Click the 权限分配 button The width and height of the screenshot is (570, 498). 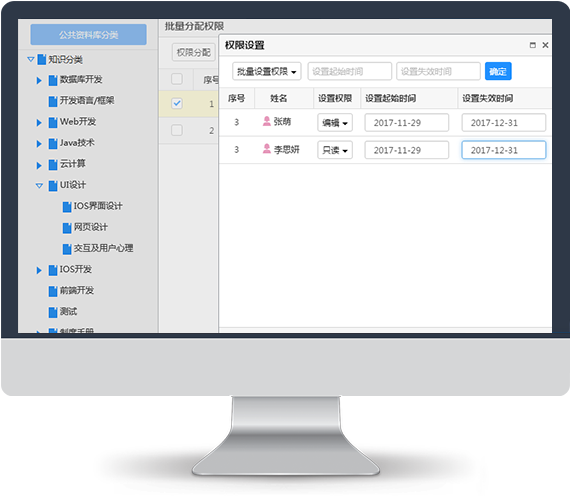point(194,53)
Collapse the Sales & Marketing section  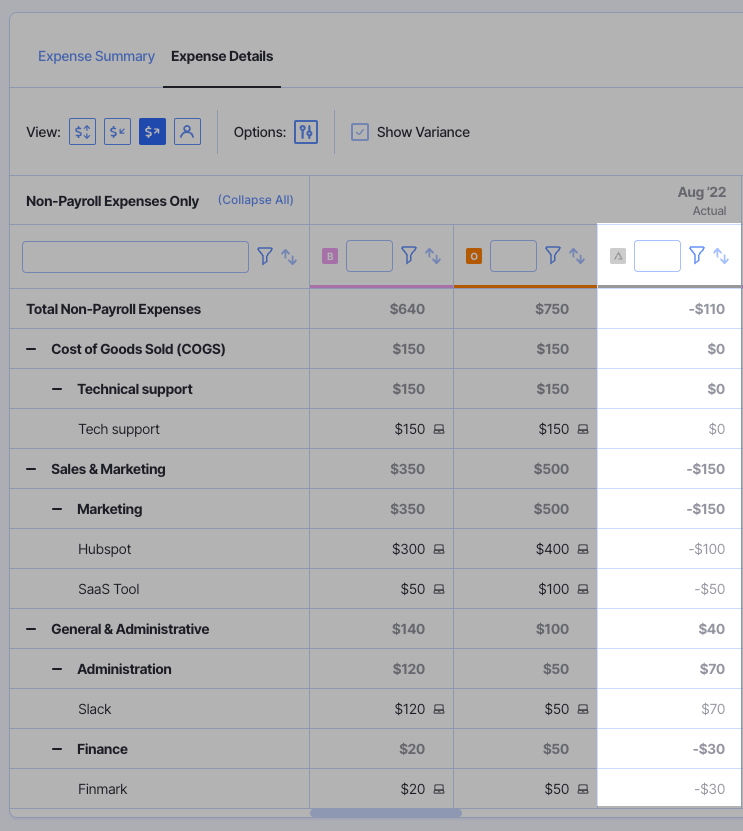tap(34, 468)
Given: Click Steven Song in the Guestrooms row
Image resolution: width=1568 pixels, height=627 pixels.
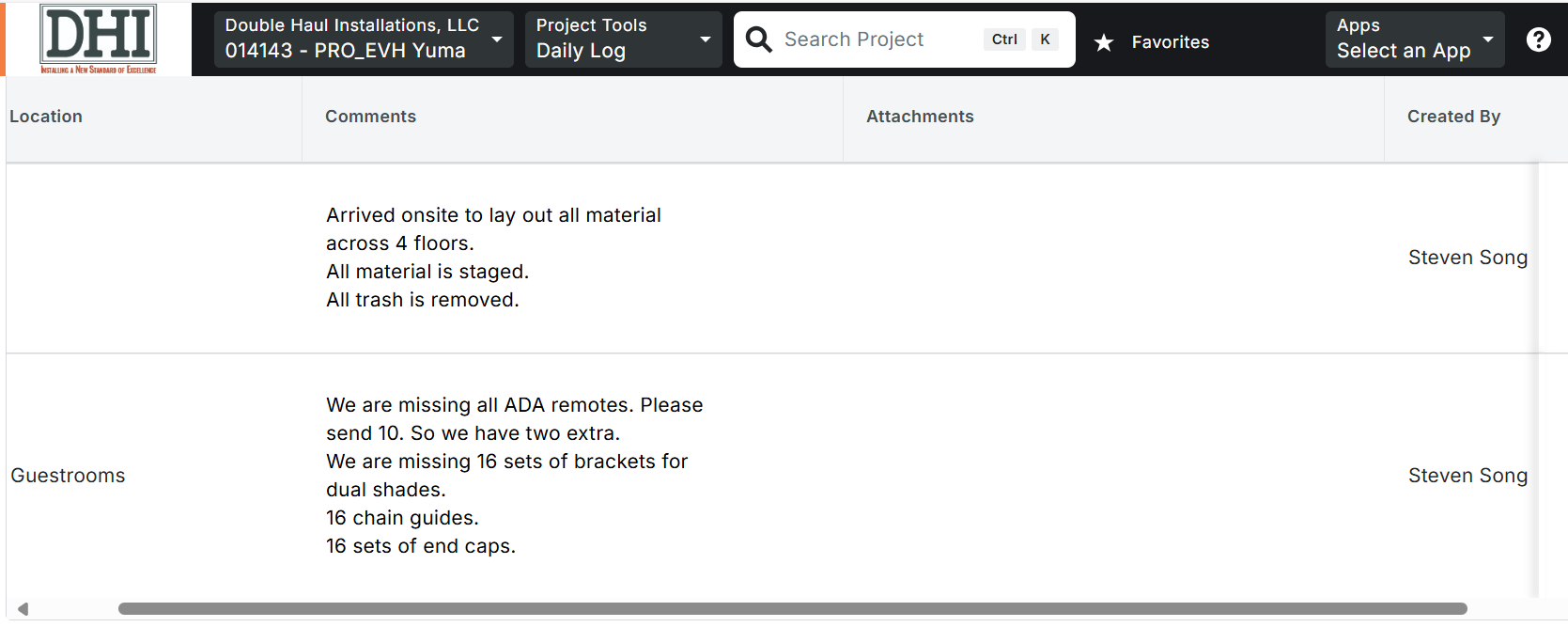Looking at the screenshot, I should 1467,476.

--------------------

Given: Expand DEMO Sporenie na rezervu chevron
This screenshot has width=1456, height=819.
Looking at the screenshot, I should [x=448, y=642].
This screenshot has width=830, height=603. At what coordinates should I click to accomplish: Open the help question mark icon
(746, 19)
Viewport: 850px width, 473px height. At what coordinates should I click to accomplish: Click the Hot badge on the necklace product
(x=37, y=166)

--------------------

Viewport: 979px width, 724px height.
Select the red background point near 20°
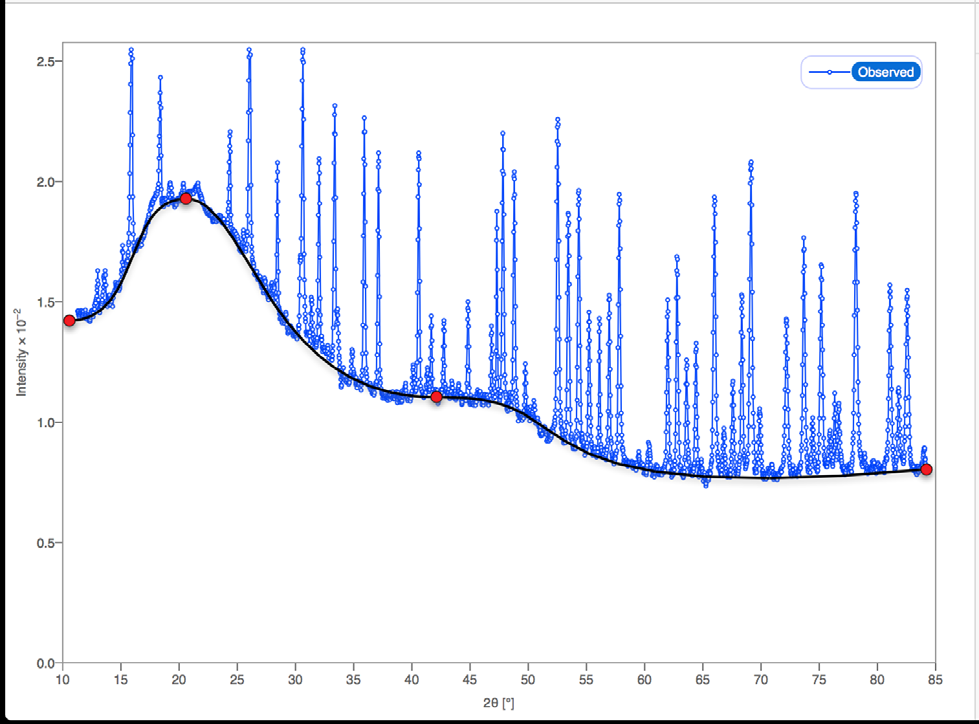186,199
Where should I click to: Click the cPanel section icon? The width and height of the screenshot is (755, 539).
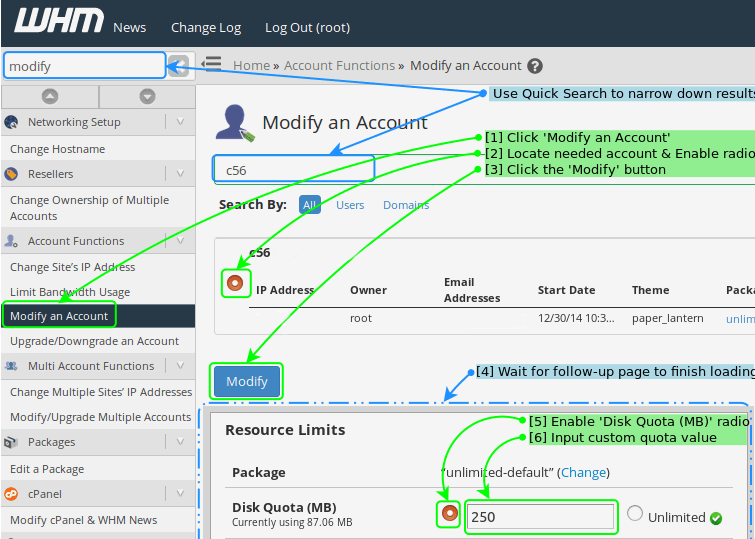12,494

--------------------

■ **Required work**: Please return all lines from the records that hold the word "Given".

■ **Answer for this exercise**:
Given: Click Steven Song in the Guestrooms row
Given: Expand DEMO Sporenie na rezervu chevron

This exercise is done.